Stocks Rebound; Cable Sinks As Markets Try To Stabilize

  • Stocks fins a bottom for now
  • Cable pressured on Brexit fears
  • Nikkei -1.04 Dax 1.01%
  • UST 10Y 0.68
  • Oil $37
  • Gold $1927/oz
  • BTCUSD $10210

Asia and the EU

  • No data

North America Open

  • CAD BOC 10:00

Equity markets stabilized and finally caught a bid after a few days of heavy selling with Nasdaq up 2% in early European trade while in FX cable continued to be pressured lower on fears that the UK was abdicating international agreement as a result of its Brexit policy.

Stocks actually sold off at the start of the Asian session trade on news that AstroZenica (AZN) halted the trials of its COVID vaccine trials after a patient developed unexplained adverse symptoms, but the oversold tech-heavy Nasdaq found support at the 11,000 level and equities popped in mid-morning European dealing on short-covering flows.

There is no major data on the docket today in North America, so market flows will be driven by momentum alone and it remains to be seen if the selling pressure has abated for now. There are no positive catalysts to drive stocks higher as the eco data suggests that the biggest gains from the COVID rebound have already been priced in while vaccine development may take longer than anticipated. With legislators in DC still at war over the fiscal spending bill, any prospect of further stimulus seems remote so the move in Nasdaq may be simply a pause on the way to a much more significant test of the 10,000 level as selling resumes.

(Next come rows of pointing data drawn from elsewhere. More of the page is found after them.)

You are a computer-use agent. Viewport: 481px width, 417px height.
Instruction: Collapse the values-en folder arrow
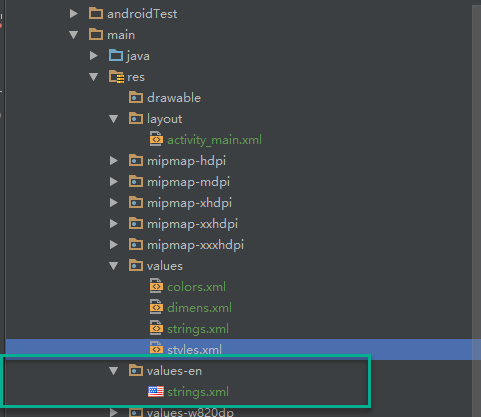[114, 371]
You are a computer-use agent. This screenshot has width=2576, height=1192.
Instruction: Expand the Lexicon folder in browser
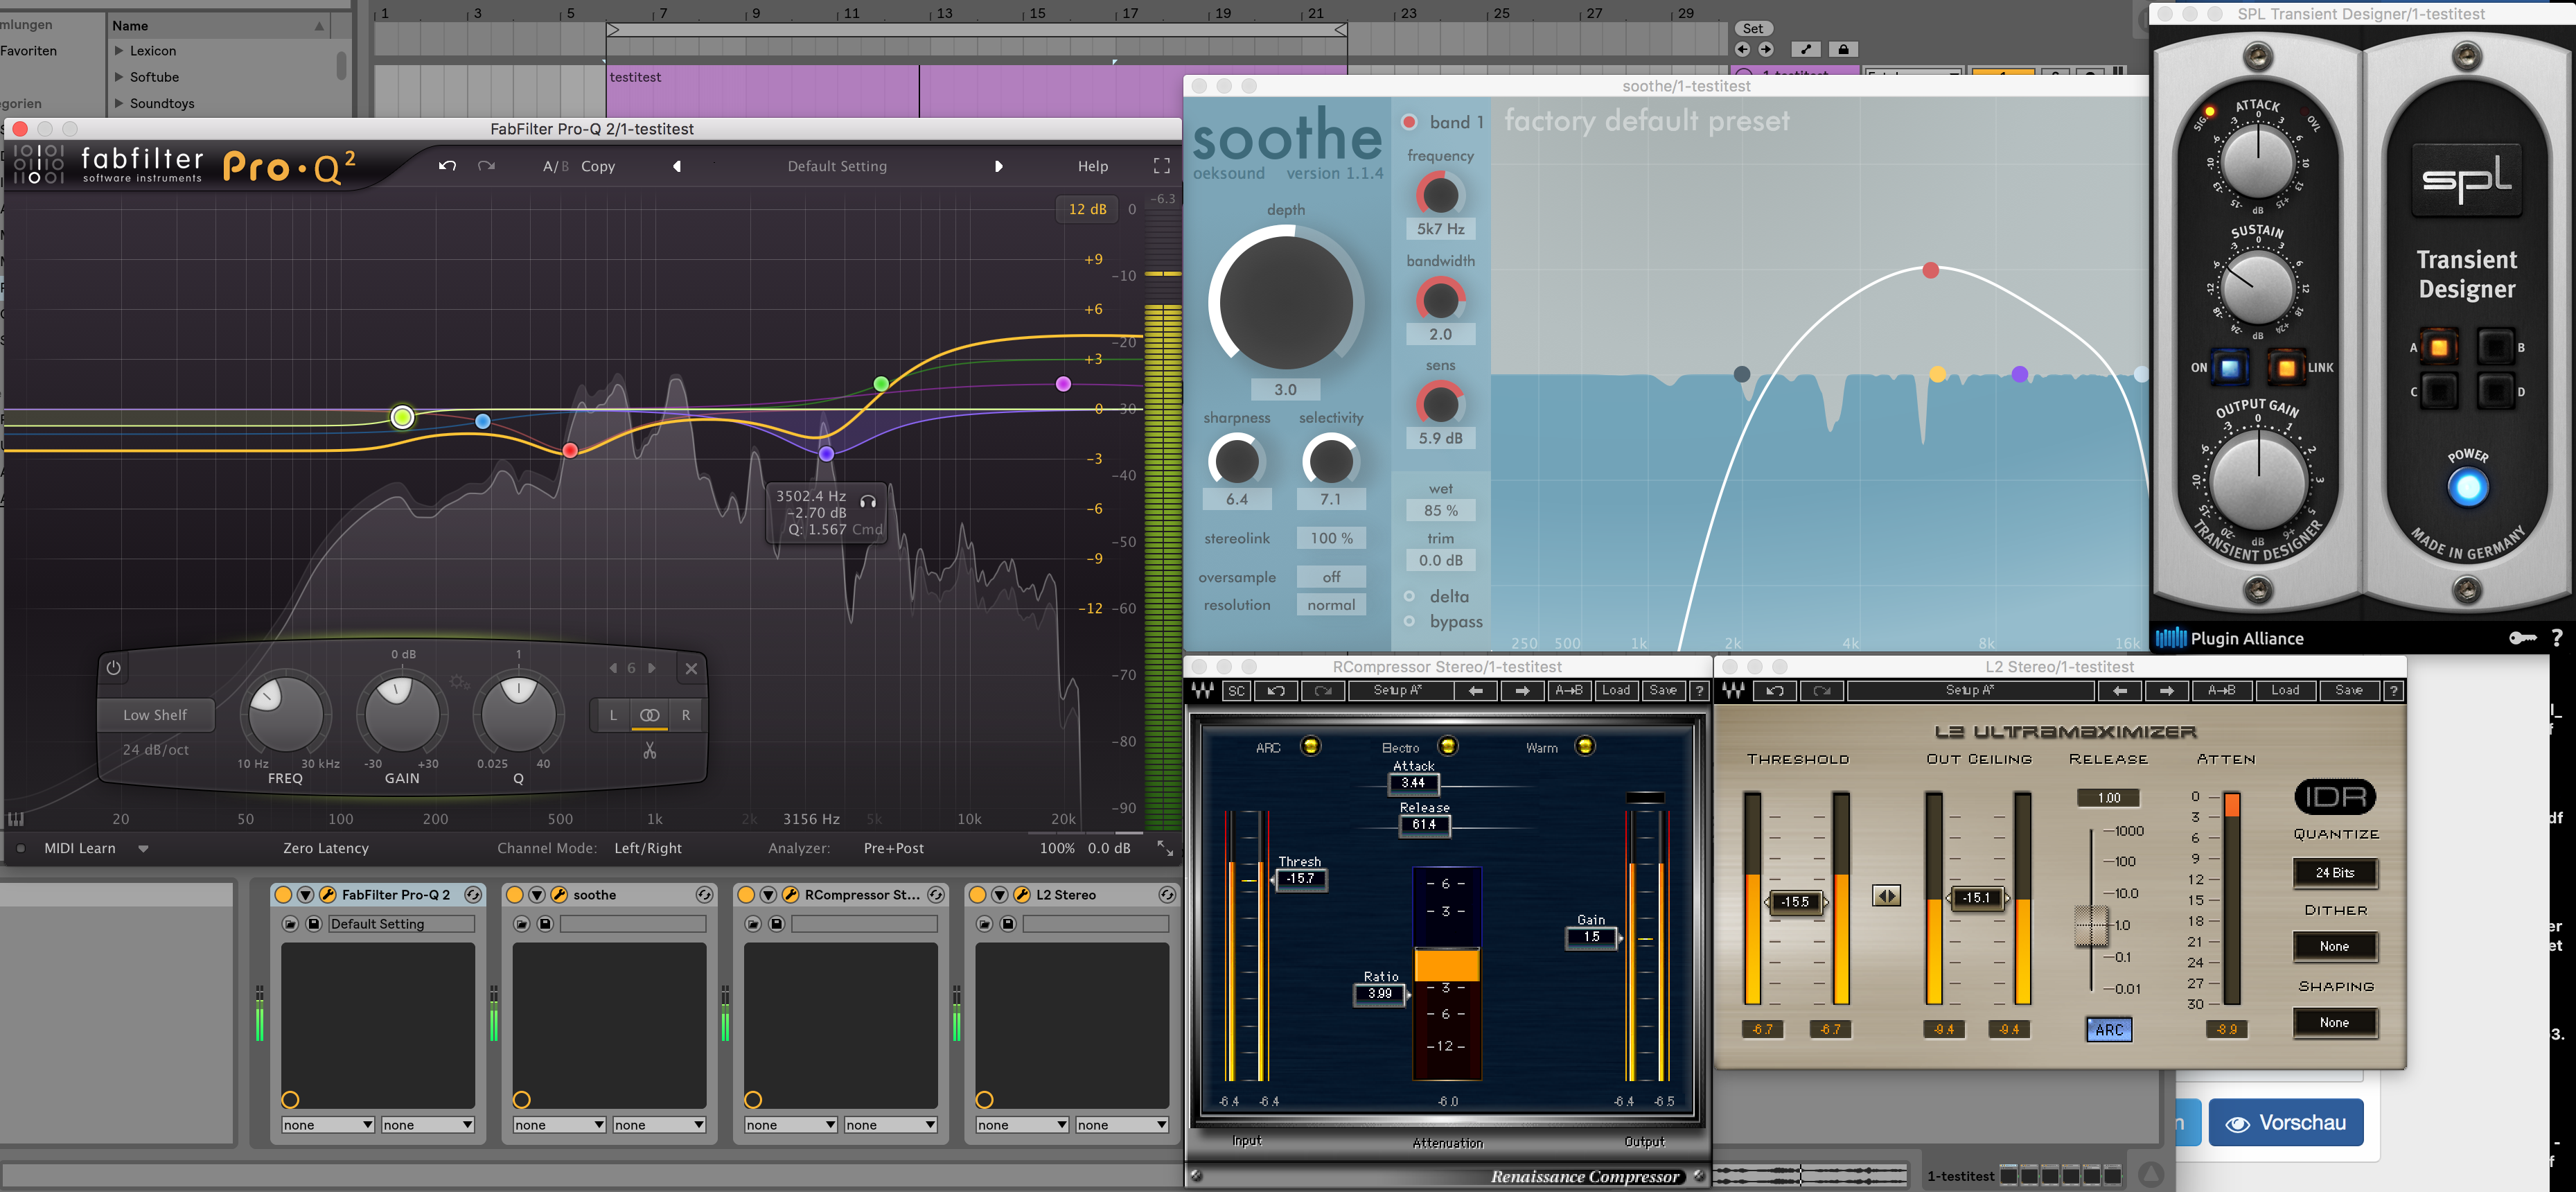[119, 51]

In FX the focus was on cable once again with the currency market concerned that the UK may be violating international law in its latest Brexit policy action. The drama surrounds the latest version of the internal market bill which calls for new UK policies on trade within the kingdom that includes Northern Ireland. Northern Ireland is supposed to be under EU authority on trade according to the Withdrawal Agreement, but the new bill would establish UK jurisdiction over trade matters in that region that could come in conflict with current EU law.